In the early years of the program, a key funding source were federal grants administered by the Indiana Department of Education.

For example, state records show Decatur Township received $977,051 in 2009 as part of a Reading First federal grant, which requires schools to take a scientific approach to reading instruction, according to Daniel Altman, a spokesman for state Superintendent Glenda Ritz.

Phalen said he asked Ritz’s team to continue support for the program, but apparently Summer Advantage did not apply for new funds. Altman said department records show no applications submitted on behalf of Summer Advantage during Ritz’s administration.

In 2013, Pike and IPS ended partnerships with the program.

Phalen thinks it’s no coincidence two key districts backed out as his new charter school took off.

“The grants ran out and then the two districts where we were serving the most kids ended their partnership with us because we applied to run a charter school,” Phalen said. “Those were 2,000 students who we were deeply connected to.”

But Pike Superintendent Nate Jones rejected the argument that politics was a factor.

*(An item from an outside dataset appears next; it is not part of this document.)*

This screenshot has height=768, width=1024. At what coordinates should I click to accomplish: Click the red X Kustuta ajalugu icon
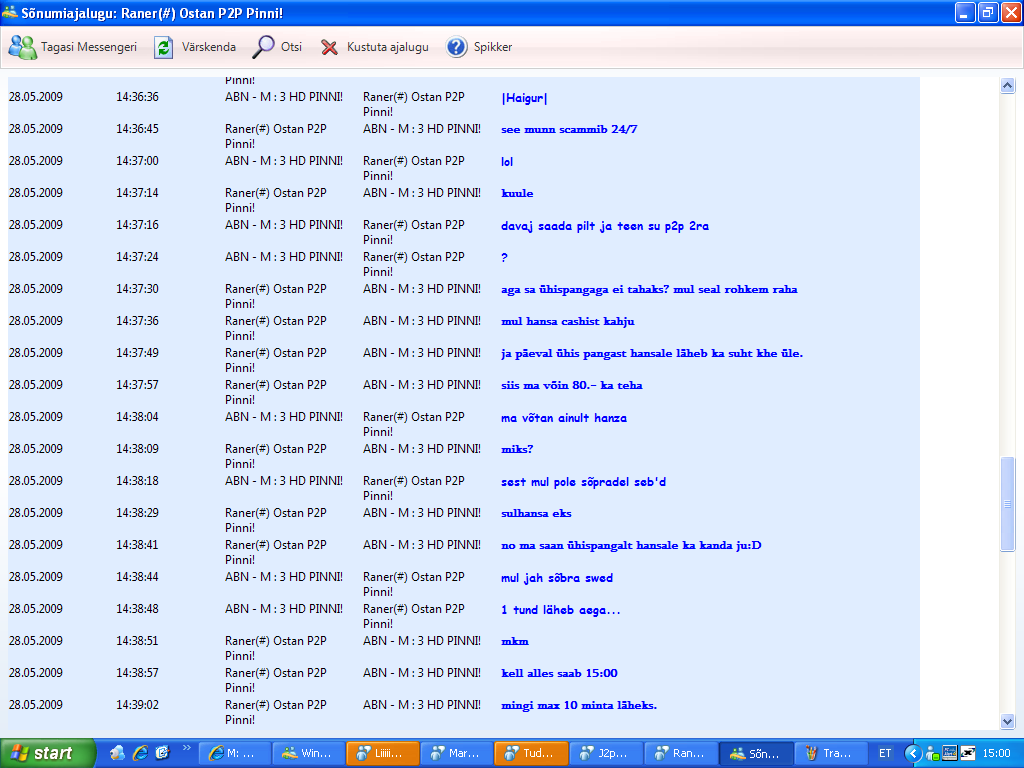(x=329, y=47)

He said Pike cut ties simply because there wasn’t enough federal funding.

“If they hadn’t offered us that money, we would have never entered that partnership with him to begin with,”  Jones said.

Former IPS Superintendent Eugene White declined to comment.

‘A win-win scenario’ for Decatur, but will it hold up?

The program, which ended for the summer on Friday, survived this year. But its future in Indiana is unclear.

This year, The Indianapolis Foundation and the Summer Youth Program Fund raised about $175,000 collectively for Summer Advantage, said Roderick Wheeler, who oversees both grants for the Central Indiana Community Foundation. The program, which costs $1,400 per kid, was about $32,000 short of its goal Friday.

The Indianapolis Foundation helps fund about 80 summer programs, Wheeler said, but Summer Advantage is unique.

“There are very few – if any – summer programs that partner with school districts,” Wheeler said. “Summer Advantage is a vendor. What makes that helpful is nonprofit dollars coming alongside public dollars.”

CICF will continue to seek other partners and hopes to help Summer Advantage expand to serve 1,000 kids in Indianapolis over the next three years.

In Decatur, Superintendent Matthew Prusiecki said the program is good for the kids who participate.

Summer Advantage offers a mix of math and literacy instruction along with enrichment activities. Fridays are spent on extra-curricular opportunities, like field trips and guest speakers.

In Decatur, students spent the first three hours of each weekday in the classroom, which was led by a teacher and teaching assistant, followed by an hour of lunch and recess and two hours of art provided by Arts for Learning, a local nonprofit.

“It’s just a win-win scenario for us here in Decatur,” Prusiecki said. “As long as we can continue to work things out together — we have the demand as far as our students are concerned — there’s no reason not to continue Summer Advantage.”